Bien caché derrière leur ordi, beaucoup se sentent également plus à l’aise pour aller au clash, voire à se lancer des débats qui n’ont rien à voir avec le boulot. Comme Slack imite les médias sociaux, nous y transposons les mêmes comportements, y compris les esprits qui s’échauffent rapidement. “Slack est très différent de la plupart des outils utilisés sur le lieu de travail”, précise Dash, un cadre supérieur de la plateforme de collaboration Glitch dans The New York Times. “Il est intentionnellement très horizontal”, précise-t-il, “ce qui signifie que n’importe qui peut facilement envoyer des messages à n’importe qui d’autre et exprimer ses opinions”. Le seul avantage, c’est que cela efface quelque peu les lignes hiérarchiques. Les employés se sentent dès lors plus à l’aise pour exprimer une critique. Mais ça peut aussi très vite déraper.
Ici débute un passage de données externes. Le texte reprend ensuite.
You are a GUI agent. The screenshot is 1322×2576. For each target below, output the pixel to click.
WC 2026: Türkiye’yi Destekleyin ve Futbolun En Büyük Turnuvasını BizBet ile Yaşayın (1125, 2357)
Attention aux émojis et à leur double lecture

Pour rappel les émojis sont censés expliciter un sentiment que ce soit de la sympathie, de l’empathie ou encore de l’ironie. Il remplacerait donc le langage non verbal dans le monde digital. L’emoji peut donc être fortement sujet à interprétation, d’autant plus que les règles autour des émojis ne sont pas très stables. Tout le monde n’est en effet pas d’accord sur l’interprétation de tel ou tel émoji, dans tel ou tel contexte, ce qui peut parfois provoquer des quiproquos. Un risque encore accru par le fait qu’on n’envoie pas simplement une image, mais une série de code numérique. Ce qui fait qu’une émoticône peut ne pas apparaître de la même façon chez le destinataire et selon l’appareil utilisé. Ainsi, un internaute ne voit pas tout à fait le même émoji s’il utilise un Samsung ou s’il lit le message sur Twitter ou sur WhatsApp. Pour donner un ordre d’idée, selon de chercheurs de l’Université du Minnesota, il y aurait quotidiennement en 2020, 14 millions de tweets qui auraient été modifiés ou effacés si les auteurs avaient compris qu’il existe des divergences entre les plateformes.

Télétravail: la

Voyant la multiplication des malentendus, les développeurs ont commencé à uniformiser le design des émojis. Pour y remédier, Apple et Google ont demandé il y a quelques années au consortium Unicode de “traduire” 600 émojis existants dans un code standardisé. Mais si le travail de standardisation a permis d’uniformiser les émojis, on est encore loin d’une compréhension universelle.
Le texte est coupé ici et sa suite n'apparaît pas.